> [Stored data]
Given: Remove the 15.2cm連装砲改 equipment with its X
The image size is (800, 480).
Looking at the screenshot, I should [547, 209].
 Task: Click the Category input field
* * *
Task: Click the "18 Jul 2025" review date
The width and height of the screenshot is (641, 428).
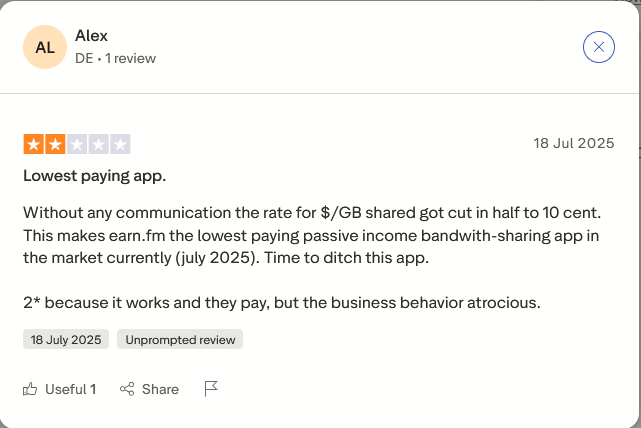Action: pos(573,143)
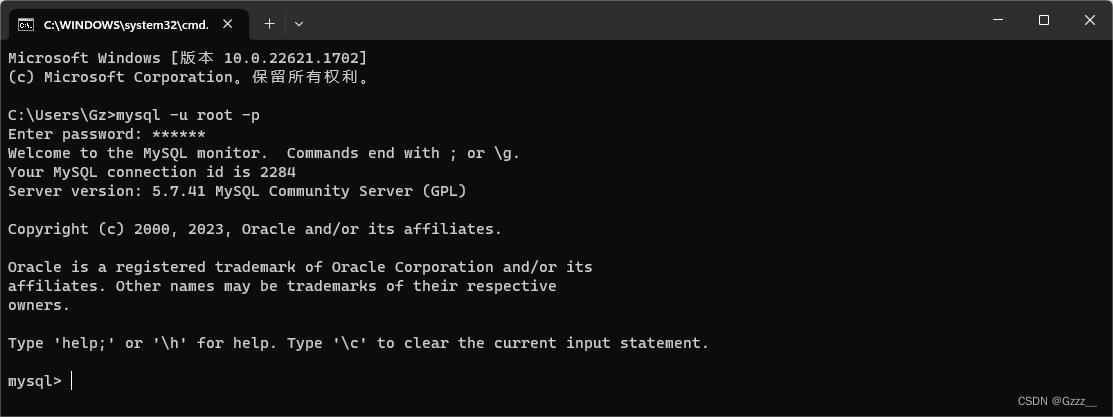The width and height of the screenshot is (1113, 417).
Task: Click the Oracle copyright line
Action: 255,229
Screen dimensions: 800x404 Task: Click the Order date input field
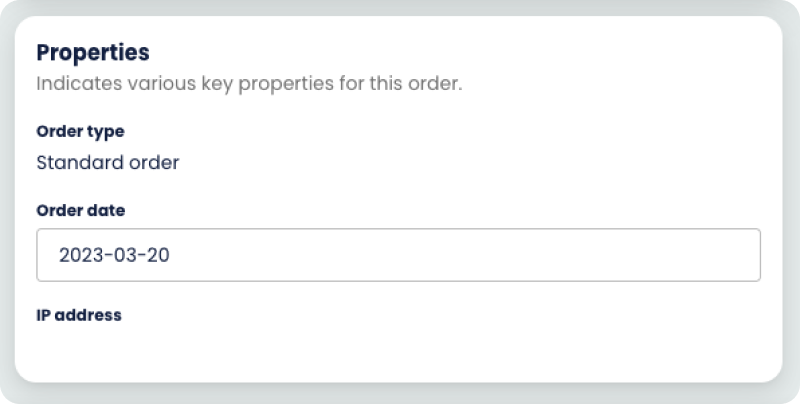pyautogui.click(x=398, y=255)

> [Exercise aim]
Looking at the data above, write out exactly the lines that start at the one containing "Given: Remove the" and end at the one containing "Task: Click the Category input field"; include both and nothing beyond.

> [Solution]
Given: Remove the 15.2cm連装砲改 equipment with its X
The image size is (800, 480).
Looking at the screenshot, I should [547, 209].
 Task: Click the Category input field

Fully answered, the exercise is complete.